• Work instruction:
Transcribe the data that follows, exactly and in full.

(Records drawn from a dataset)
+++

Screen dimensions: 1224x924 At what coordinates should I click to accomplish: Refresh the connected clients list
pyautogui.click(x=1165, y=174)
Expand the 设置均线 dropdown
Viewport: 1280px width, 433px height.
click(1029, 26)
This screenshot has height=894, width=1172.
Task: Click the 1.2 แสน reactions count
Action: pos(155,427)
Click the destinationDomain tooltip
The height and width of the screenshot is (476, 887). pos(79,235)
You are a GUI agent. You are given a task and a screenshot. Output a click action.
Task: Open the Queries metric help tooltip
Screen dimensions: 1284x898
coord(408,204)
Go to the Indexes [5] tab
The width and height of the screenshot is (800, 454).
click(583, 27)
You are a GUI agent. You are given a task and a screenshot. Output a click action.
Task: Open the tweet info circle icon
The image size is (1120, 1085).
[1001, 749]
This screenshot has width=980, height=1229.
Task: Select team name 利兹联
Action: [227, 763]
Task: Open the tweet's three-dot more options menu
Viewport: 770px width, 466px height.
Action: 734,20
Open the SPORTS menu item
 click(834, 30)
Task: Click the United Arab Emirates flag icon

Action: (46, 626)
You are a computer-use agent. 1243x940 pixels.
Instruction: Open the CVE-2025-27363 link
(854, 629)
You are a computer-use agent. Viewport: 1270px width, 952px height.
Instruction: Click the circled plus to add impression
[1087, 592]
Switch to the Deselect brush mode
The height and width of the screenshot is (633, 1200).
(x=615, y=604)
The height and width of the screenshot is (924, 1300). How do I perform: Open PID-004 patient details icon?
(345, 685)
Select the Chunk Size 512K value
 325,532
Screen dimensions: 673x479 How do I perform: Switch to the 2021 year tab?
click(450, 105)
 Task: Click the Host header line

+++

• Response:
Screen dimensions: 1224x924 At what coordinates should I click to accomplish: Refresh the connected clients list
pyautogui.click(x=1165, y=174)
Expand the 设置均线 dropdown
Viewport: 1280px width, 433px height.
click(1029, 26)
This screenshot has height=894, width=1172.
Task: Click the 1.2 แสน reactions count
Action: pos(155,427)
Click the destinationDomain tooltip
The height and width of the screenshot is (476, 887). pos(79,235)
You are a GUI agent. You are given a task and a screenshot. Output a click action.
Task: Open the Queries metric help tooltip
Screen dimensions: 1284x898
coord(408,204)
Go to the Indexes [5] tab
The width and height of the screenshot is (800, 454).
click(583, 27)
You are a GUI agent. You are given a task and a screenshot. Output a click action.
Task: Open the tweet info circle icon
The image size is (1120, 1085).
[1001, 749]
This screenshot has width=980, height=1229.
Task: Select team name 利兹联
Action: [227, 763]
Task: Open the tweet's three-dot more options menu
Viewport: 770px width, 466px height.
Action: 734,20
Open the SPORTS menu item
 click(834, 30)
Task: Click the United Arab Emirates flag icon

Action: (46, 626)
You are a computer-use agent. 1243x940 pixels.
Instruction: Open the CVE-2025-27363 link
(854, 629)
You are a computer-use agent. Viewport: 1270px width, 952px height.
Instruction: Click the circled plus to add impression
[1087, 592]
Switch to the Deselect brush mode
The height and width of the screenshot is (633, 1200).
(x=615, y=604)
The height and width of the screenshot is (924, 1300). How do I perform: Open PID-004 patient details icon?
(345, 685)
Select the Chunk Size 512K value
 325,532
Screen dimensions: 673x479 How do I perform: Switch to the 2021 year tab?
click(450, 105)
 Task: Click the Host header line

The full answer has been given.